次に、前記地方局長通達について検討するに、同通達も、「施設の許すかぎり」との条件のもとに、一つの選挙の投票用紙を入れさせた後、他の選挙の投票用紙を交付するように、投票所内の施設を格別にするとしているに過ぎない。本件において、〔証拠略〕によれば、本件の同日選挙における投票所開設場所は、いずれも公民館や集会所等であり、総じて場所的に狭隘であったこと、しかも冬期に実施された選挙であったため、施設等を開放的に利用することも困難な状況であり、実際に行われた別記図1の上段図による設備についてすら選挙人の多くが狭いと感じていたことが認められる。右状況の下、別記図1の下段図のような設置方法を採ることは、施設の面からみてもその条件が整っていなかったものと認められる。したがって、舟形町選管が同図の上段図の設置方法を採用したことにつき、その裁量が不当であったともいえず、結局、舟形町選管がなした投票所の設置方法が、直ちに前記通達に違反するものということはできない。

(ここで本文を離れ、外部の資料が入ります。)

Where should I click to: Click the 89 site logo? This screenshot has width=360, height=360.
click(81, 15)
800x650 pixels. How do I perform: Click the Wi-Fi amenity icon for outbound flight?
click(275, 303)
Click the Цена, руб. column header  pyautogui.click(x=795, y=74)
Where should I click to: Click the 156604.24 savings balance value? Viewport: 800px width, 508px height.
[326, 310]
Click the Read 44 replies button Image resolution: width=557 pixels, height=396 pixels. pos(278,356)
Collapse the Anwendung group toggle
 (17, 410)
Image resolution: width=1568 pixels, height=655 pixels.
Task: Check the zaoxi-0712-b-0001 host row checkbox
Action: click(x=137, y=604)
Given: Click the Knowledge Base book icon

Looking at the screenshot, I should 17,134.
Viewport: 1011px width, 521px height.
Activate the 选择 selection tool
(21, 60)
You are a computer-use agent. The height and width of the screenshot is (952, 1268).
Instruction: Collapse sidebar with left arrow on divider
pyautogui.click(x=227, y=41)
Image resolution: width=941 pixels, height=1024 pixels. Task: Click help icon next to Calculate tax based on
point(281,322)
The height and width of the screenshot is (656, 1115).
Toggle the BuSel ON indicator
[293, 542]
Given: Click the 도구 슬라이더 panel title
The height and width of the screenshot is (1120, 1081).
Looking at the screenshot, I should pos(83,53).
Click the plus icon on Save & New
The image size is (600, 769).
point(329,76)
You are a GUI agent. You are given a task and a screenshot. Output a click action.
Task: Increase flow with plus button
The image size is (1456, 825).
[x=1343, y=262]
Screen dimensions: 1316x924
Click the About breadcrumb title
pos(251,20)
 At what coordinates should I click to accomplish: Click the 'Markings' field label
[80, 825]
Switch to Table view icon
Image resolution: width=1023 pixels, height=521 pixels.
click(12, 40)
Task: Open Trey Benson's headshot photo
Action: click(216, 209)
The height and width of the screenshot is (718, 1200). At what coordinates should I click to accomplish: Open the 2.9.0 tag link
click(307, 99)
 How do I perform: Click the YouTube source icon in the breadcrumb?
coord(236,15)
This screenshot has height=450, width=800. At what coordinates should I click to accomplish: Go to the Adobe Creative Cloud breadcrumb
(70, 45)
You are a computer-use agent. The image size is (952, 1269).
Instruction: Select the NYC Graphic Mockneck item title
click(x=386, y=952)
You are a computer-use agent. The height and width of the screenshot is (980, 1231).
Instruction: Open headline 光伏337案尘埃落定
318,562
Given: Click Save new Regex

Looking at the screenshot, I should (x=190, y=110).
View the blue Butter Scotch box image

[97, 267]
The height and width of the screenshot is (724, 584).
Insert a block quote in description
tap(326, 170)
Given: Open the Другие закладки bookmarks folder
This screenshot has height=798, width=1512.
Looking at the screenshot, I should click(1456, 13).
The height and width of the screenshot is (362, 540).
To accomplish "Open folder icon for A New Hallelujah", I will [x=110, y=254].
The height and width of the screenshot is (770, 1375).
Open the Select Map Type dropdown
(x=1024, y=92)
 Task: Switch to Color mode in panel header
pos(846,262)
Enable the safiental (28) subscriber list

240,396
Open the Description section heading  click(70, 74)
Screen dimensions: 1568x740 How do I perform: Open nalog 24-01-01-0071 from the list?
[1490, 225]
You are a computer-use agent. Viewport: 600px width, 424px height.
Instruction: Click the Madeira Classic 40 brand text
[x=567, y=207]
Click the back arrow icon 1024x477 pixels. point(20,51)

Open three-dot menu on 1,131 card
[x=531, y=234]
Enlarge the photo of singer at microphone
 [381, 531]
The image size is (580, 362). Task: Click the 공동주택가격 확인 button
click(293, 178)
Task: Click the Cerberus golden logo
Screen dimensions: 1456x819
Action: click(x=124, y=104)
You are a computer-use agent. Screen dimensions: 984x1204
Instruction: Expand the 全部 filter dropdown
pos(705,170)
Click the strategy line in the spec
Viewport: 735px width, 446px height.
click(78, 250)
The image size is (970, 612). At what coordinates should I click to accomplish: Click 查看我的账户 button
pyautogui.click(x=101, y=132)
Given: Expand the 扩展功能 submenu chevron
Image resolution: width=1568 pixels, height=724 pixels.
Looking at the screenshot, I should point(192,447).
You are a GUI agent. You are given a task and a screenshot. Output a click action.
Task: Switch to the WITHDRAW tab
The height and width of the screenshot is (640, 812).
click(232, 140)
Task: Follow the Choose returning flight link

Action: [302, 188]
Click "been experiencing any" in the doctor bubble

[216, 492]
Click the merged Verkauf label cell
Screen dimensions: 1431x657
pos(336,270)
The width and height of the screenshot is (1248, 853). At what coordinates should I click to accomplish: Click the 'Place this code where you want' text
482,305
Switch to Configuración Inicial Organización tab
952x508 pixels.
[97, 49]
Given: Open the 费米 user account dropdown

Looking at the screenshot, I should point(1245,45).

3 次に、原告らは、同日選挙の際の投票所の設置方法は、別記図1の下段図による設置方法によって行うべきことが慣行となっている旨主張する。
しかし、弁論の全趣旨によれば、同時あるいは同日選挙の際、別記図1の下段図による設置方法によって行われることが多いことは窺われるものの、原告らが主張するように、これが慣行化しているものとは到底言いえず、本件において、右主張を認めるに足りる証拠は存在しない。
ちなみに、〔証拠略〕によれば、舟形町において、たとえば、平成元年の参議院議員選挙の際の選挙区選挙と比例代表選挙の同日選挙と、平成二年の衆議院選挙と最高裁判所裁判官国民審査については、本件と同様の設置方法によって投票が行われていることが認められる。
4 さらに、原告らは、舟形町選管の行った投票所の設置及び投票方法によって、実際、選挙人の投票を著しく混乱させ、その結果多数の無効票を生じさせた旨主張する。
そこで、同日の選挙の実施状況についてみるに、弁論の全趣旨によれば、本件の同日選挙の際、各投票所において、受付係が選挙人の受付をし、名簿対照係が選挙人と選挙人名簿との対照を行った後、投票用紙交付係が、まず町長選挙の投票用紙を、次いで町議補欠選挙の投票用紙をそれぞれ一枚ずつ交付し、選挙人は二枚の投票用紙を持って記載台に向かい、記載台において各投票用紙に各候補者名を記載したうえ、これらを一緒に一個の投票箱に投票する方法で行われたことが認められる。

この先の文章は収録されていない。